Article Text
Abstract
Background There is growing acknowledgement that the effectiveness of many health interventions is influenced by complex interplays of intervention characteristics as well as implementation and contextual factors. The treatment of interventions as a ‘black box’ in many systematic reviews has been critiqued for failing to provide review users with vital information. This has led systematic reviewers to search for new methods that are capable of revealing these complexities.
Methods Intervention Component Analysis (ICA) uses qualitative data analysis techniques and draws on informal experience-based insights from trialists – often reported in the discussion section of published trial reports – about what they felt led to the success of an intervention or what inhibited its success. By exploiting this underutilised information from trial reports ICA seeks to generate a ‘real-world’ understanding of how interventions worked ‘on the ground’.
QCA has recently been applied systematic reviews to explore the reasons for variation in outcomes amongst apparently similar interventions. Using set theory it employs a systematic and structured approach to identify the necessary and sufficient conditions for intervention success (or failure). Rather than the variable-oriented approaches used in statistical synthesis approaches, the case-based approach employed in QCA makes it amenable to study intervention complexity as it is able to examine combinations of features and multiple pathways to the same outcome. The case-based approach requires a deep, holistic knowledge of interventions, thus indicating the suitability of combining QCA with ICA.

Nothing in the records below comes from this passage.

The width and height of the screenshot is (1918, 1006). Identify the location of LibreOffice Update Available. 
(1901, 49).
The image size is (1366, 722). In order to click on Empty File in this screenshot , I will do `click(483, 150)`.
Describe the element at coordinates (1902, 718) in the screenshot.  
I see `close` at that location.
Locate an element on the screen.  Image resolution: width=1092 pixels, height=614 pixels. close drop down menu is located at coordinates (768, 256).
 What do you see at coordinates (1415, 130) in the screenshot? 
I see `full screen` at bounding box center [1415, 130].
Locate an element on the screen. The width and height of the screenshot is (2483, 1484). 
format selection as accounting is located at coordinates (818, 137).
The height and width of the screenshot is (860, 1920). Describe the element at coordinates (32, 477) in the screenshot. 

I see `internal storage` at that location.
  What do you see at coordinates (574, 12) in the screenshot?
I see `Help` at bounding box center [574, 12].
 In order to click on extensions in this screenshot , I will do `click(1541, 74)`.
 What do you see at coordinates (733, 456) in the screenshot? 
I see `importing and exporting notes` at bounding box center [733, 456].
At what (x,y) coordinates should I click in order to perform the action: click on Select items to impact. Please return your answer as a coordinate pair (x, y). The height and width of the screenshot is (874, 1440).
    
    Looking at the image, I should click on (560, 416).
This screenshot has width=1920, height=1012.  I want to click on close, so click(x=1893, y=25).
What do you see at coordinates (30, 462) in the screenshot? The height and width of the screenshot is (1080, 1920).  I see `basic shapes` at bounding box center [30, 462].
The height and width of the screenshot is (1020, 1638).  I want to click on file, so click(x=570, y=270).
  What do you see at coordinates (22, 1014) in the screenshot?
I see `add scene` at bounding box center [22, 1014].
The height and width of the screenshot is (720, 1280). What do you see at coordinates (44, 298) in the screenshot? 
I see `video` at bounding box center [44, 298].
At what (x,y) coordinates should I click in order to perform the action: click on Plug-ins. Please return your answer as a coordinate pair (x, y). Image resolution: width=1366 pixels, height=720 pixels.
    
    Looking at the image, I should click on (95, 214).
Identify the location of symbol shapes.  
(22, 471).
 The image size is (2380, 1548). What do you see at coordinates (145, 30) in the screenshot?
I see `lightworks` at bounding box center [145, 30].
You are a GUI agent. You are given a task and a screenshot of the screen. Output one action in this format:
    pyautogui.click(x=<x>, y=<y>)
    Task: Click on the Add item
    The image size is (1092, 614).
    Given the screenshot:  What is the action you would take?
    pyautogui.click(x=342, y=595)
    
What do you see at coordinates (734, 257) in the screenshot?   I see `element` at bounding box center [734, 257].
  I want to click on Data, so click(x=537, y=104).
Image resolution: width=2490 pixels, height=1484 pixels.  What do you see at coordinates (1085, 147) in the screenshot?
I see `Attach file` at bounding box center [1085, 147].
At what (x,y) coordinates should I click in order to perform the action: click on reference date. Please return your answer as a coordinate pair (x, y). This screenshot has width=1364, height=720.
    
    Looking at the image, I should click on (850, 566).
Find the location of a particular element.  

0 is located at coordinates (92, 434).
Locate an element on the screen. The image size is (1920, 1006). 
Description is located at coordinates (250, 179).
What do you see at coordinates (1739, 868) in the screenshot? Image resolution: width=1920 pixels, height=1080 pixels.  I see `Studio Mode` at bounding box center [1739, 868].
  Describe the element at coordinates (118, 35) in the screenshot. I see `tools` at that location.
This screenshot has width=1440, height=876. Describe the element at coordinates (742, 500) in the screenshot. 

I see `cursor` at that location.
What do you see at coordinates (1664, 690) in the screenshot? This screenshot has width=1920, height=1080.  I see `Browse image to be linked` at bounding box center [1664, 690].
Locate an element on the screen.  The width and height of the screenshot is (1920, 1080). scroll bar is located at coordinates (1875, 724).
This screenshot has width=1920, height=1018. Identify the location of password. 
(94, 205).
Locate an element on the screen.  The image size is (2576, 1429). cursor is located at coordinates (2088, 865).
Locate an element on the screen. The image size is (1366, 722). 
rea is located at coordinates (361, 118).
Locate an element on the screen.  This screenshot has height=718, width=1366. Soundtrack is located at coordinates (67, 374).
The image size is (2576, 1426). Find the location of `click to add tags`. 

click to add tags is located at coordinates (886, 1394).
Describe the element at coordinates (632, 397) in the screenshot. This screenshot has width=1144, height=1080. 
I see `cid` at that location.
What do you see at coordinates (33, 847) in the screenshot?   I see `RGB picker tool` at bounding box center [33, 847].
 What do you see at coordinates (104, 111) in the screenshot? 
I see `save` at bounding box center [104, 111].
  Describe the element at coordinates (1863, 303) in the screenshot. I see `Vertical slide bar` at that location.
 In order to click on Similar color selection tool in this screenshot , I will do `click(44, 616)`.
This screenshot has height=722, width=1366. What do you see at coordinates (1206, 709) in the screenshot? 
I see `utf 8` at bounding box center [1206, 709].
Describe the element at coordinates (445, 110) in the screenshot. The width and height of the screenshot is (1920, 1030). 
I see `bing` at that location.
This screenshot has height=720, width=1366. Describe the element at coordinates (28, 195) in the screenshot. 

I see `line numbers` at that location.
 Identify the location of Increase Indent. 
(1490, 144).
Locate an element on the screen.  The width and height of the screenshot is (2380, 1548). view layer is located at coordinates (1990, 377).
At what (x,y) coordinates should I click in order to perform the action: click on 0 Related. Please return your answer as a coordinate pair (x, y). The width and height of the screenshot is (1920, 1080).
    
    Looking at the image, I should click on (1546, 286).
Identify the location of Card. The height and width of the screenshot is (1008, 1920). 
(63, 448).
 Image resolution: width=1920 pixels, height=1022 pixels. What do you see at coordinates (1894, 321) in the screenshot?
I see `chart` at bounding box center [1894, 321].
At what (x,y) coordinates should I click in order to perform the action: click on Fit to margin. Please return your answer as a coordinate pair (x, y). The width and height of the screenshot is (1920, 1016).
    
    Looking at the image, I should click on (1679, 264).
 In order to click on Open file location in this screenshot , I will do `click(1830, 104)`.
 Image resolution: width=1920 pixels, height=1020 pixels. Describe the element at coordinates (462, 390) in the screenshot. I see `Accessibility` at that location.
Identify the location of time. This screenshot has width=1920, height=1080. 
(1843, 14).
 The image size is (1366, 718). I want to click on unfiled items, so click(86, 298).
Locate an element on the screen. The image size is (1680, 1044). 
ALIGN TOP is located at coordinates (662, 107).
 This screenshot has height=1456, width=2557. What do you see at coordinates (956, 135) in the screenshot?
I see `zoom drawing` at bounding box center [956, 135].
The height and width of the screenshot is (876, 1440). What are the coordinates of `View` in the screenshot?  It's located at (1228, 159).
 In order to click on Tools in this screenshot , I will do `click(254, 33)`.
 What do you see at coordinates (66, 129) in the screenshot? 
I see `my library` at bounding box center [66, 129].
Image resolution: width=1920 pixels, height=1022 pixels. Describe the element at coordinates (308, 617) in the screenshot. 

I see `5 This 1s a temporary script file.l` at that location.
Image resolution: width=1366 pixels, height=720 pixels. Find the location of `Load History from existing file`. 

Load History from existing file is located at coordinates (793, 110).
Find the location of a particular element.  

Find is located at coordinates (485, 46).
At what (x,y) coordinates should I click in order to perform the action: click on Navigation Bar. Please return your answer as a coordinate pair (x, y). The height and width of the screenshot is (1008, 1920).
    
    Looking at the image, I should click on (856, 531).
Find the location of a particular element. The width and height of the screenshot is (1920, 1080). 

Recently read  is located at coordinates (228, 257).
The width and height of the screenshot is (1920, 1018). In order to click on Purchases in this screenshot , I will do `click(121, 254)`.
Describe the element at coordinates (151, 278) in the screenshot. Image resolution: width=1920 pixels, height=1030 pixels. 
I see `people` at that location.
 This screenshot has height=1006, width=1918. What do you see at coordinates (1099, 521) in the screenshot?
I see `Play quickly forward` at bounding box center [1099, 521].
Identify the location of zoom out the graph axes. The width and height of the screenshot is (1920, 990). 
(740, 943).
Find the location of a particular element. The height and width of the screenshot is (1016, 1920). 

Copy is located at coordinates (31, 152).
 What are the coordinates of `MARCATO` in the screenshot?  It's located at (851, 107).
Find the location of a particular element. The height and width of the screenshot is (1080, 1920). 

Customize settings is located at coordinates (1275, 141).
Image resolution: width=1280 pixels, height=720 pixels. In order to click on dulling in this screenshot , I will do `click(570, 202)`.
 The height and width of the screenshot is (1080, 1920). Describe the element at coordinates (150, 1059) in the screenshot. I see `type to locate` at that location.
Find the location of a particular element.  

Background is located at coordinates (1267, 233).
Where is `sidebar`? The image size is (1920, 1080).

Results We draw on several case examples where (ICA) has been successfully combined with Qualitative Comparative Analysis (QCA) in systematic reviews to reveal important combinations of intervention, contextual and implementation features associated with successful interventions. We illustrate how ICA generated new knowledge and insights about potentially important implementation and context features that could moderate the success of interventions. We then demonstrate how QCA was able to substantiate the association between combinations of these features and intervention success.
Discussion The combination of ICA and QCA offers the benefits of a rich, experience-based understanding of how implementation factors interact with intervention and contextual features with a formal and systematic analysis of the relationship between these factors and intervention effects. In doing so, it reveals the opportunity to make the most of the evidence contained in trial reports, to use robust and systematic approaches for making sense of that information in relation to trial outcomes, and to provide review users with vital details about key intervention and implementation features.